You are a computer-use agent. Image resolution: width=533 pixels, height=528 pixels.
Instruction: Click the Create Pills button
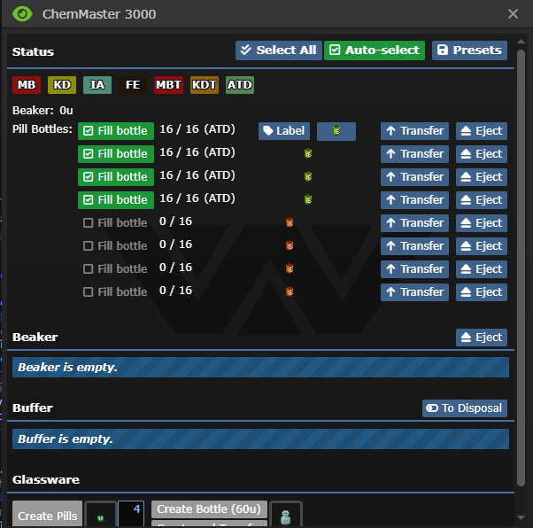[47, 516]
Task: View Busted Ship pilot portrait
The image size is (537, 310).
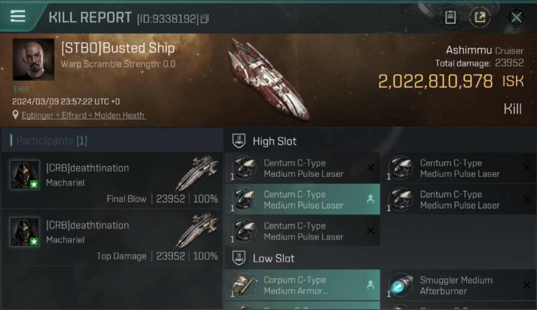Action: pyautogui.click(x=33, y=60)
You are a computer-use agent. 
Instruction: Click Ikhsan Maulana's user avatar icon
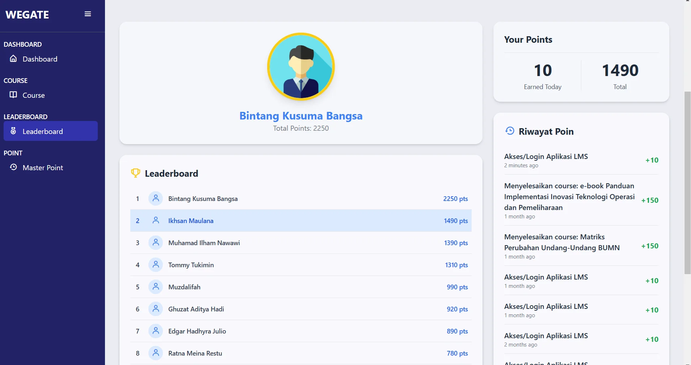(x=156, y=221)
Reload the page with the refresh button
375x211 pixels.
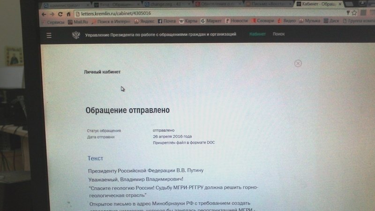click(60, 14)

---

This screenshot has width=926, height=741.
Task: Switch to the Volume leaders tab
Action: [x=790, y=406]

§ Directions for this task: Spot the lines above that mention "computer" and copy them.

§ Your response:
You are a computer-use agent. Image resolution: width=533 pixels, height=528 pixels.
You are a computer-use agent. 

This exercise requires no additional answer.